[Date Prev][Date Next][Thread Prev][Thread Next][Date Index][Thread Index]

Re: GlobalWindows, Watermarks and triggers

> * the PCollection has a notion of "which elements it has emitted for a given position of the watermark"
This is not correct (to me it reads to me like you are saying something close to 'PCollection is a stream of (element, watermark) tuples').
Every element in a PCollection has an associated with a event_timestamp.. it is a tuple of (element, timestamp) tuples. Watermark is not associated with a PCollection, and is completely independent of event timestamp.

IOW, Watermark is by definition monotonic. When a stage in your pipeline sets its watermark to 'X' what it means is that each of its inputs (sources like PubSub, or stages) has communicated a watermark timestamp Y saying it expects all its future elements will have event timestamp >= Y.  X = min(Y). A custom source that receives events with monotonically increasing timestamp can just report the timestamp of the last element emitted as it watermark. 

OnElementCountAtLeast(1) has no dependence on watermark progression, since trigger does not depend on time.

On Mon, Jun 4, 2018 at 12:07 PM Stephan Kotze <stephanus.kotze@xxxxxxxxx> wrote:
Hi there.

I have a question regarding the completeness of results in a GlobalWindow for a pipeline which receives all events in order. (no late/missing data).

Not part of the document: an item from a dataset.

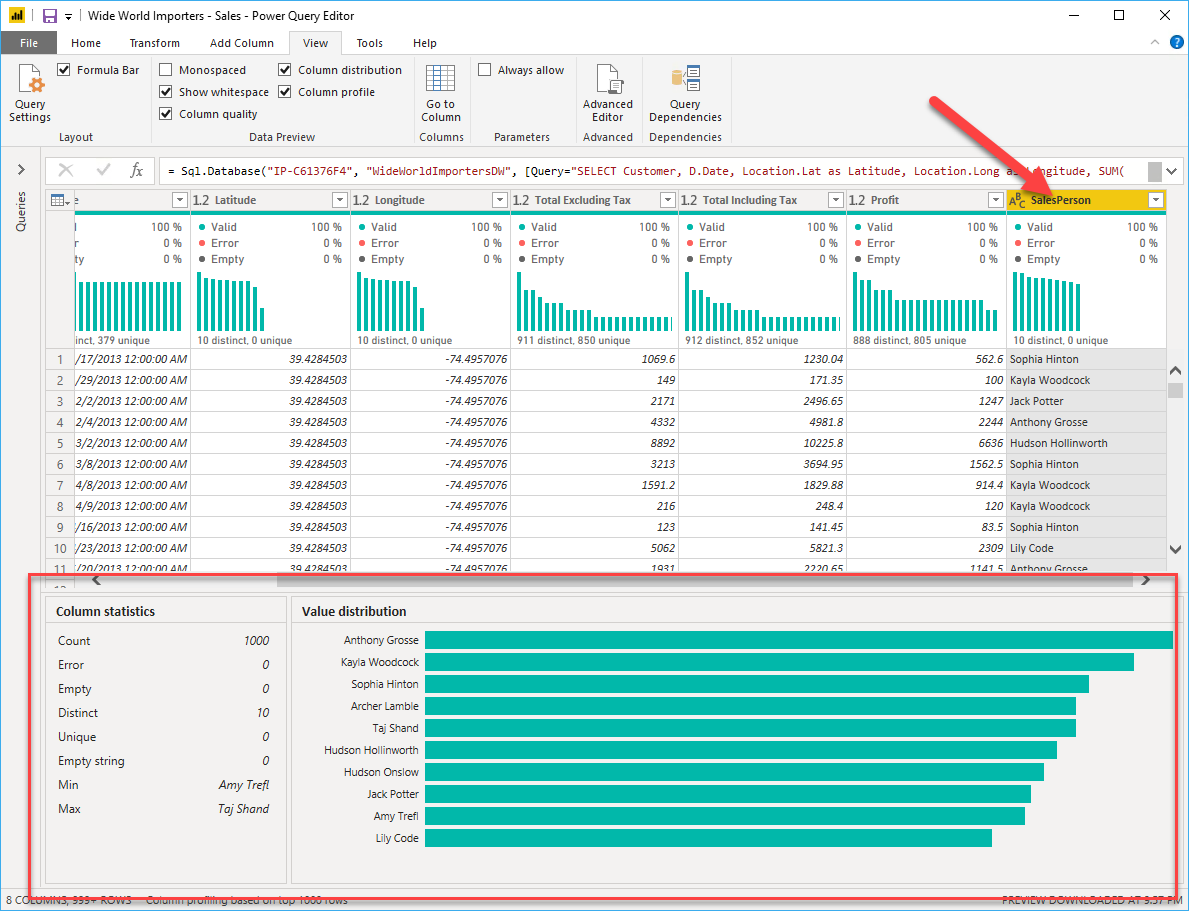Open Query Settings pane icon
The height and width of the screenshot is (911, 1189).
tap(30, 79)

The question is based on reasoning about Beam that takes 3 pieces of (our current) understanding into account:

1)Global Window Watermark
As I understand it a PCollection with a GlobalWindow and ParDo will be running a watermark (which is what allows Triggers in stateful DoFns to fire for example).

If this is the case,   
 * the PCollection has a notion of "which elements it has emitted for a given position of the watermark"
 * the PCollection will also know which results from upstream PTransforms/Pcollections etc. are still in flight
 * the PCollection will emit results and update its watermark once Upstream elements have all provided their results and shifted their watermarks.

2) Triggering on Watermark
 For Fixed windows for example we have the "AfterWatermark".pastEndOfWindow() trigger. 
 In the case of Global windows however, the GlobalWindow never "ends", so the watermark cannot progress past this point and we'll never get any results for something like newGlobalWindow().trigger(AfterWatermark.pastEndOfWindow())

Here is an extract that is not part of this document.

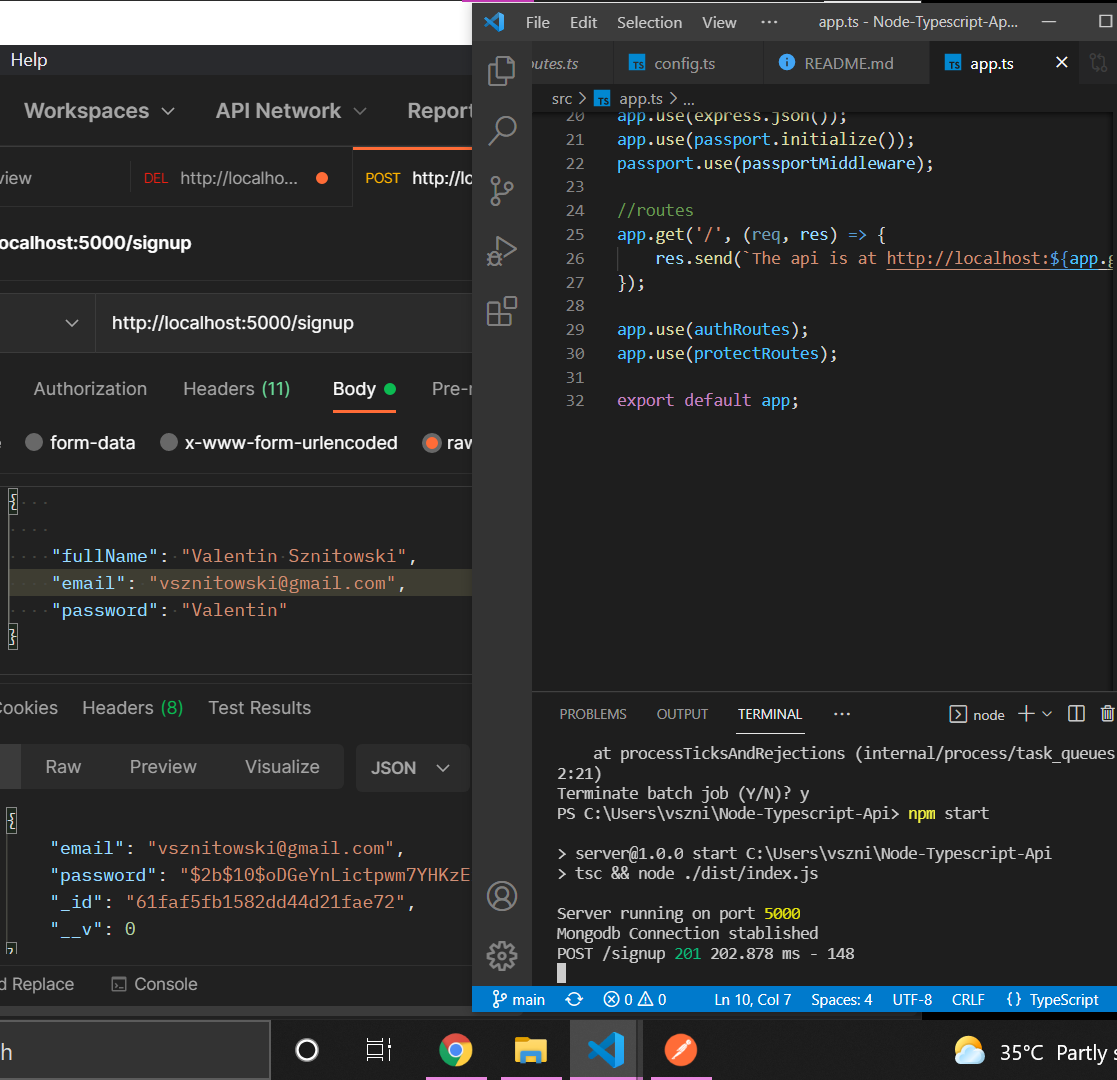Open the Search view in activity bar

click(x=501, y=130)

3) Ordering between upstream PCollections/PTransforms and GlobalWindows
In the following pipeline:  Source -> fixedWindow(1m) -> GlobalWindow(), the 1Min segments can arrive out of order in the global window, even if the source was ordered (with no late data)

Thus the questions.

If I have a ParDo on the GlobalWindow that is triggered by OnElementCountAtLeast(1)  and events can arrive out of order, how can the ParDo have a watermark that moves only forward when it's possible To trigger on any amount of elements having arrived (this would appear to allow the emission of 2 later events, followed by an earlier event for another trigger).


Does the OnElementCountAtLeast only trigger once ALL upstream elements up to and including the watermark have arrived? (Though they may be unordered in the DoFn's input for example, it is still a complete list with All upstream produced elements between the last watermark and the "new" one that will be set once the ParDo has completed).

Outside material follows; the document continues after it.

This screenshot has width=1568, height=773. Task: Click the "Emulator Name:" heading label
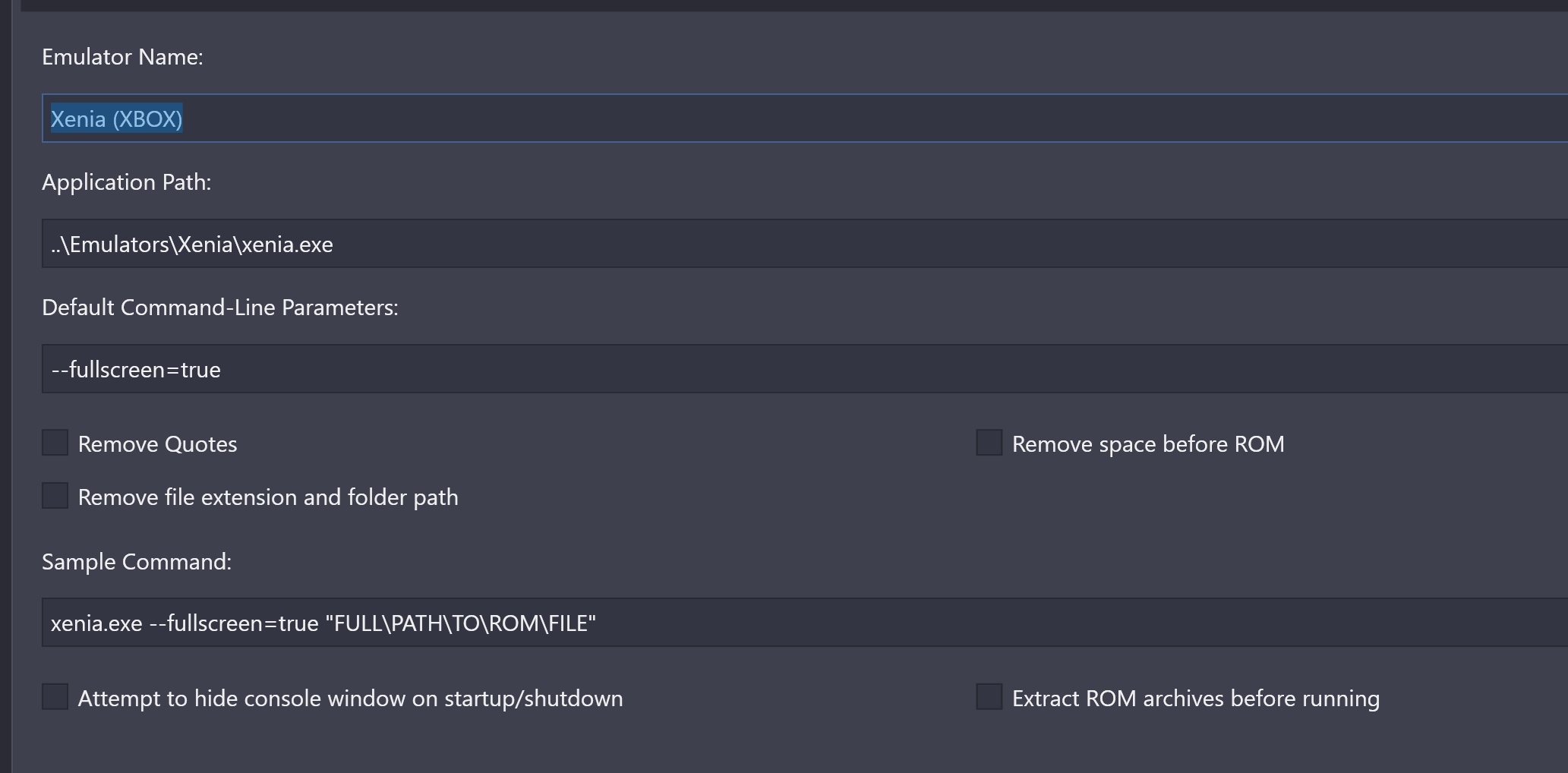[x=122, y=57]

I stress the point because it has some important repercussions for us (so I'm just paraphrasing the question slightly below, to try and make it as clear as possible :))

How can a PTransform/PCollection on a Global Window have a monotonic watermark if events can trigger calcs with out of order events (when using a trigger such as OnElementCountAtLeast(1)), or is there a Guarantee, that when the trigger fires, we will receive a complete list of upstream results up to the time of the latest event in the Collection we receive to process.

Hopefully I've explained the question concisely enough :)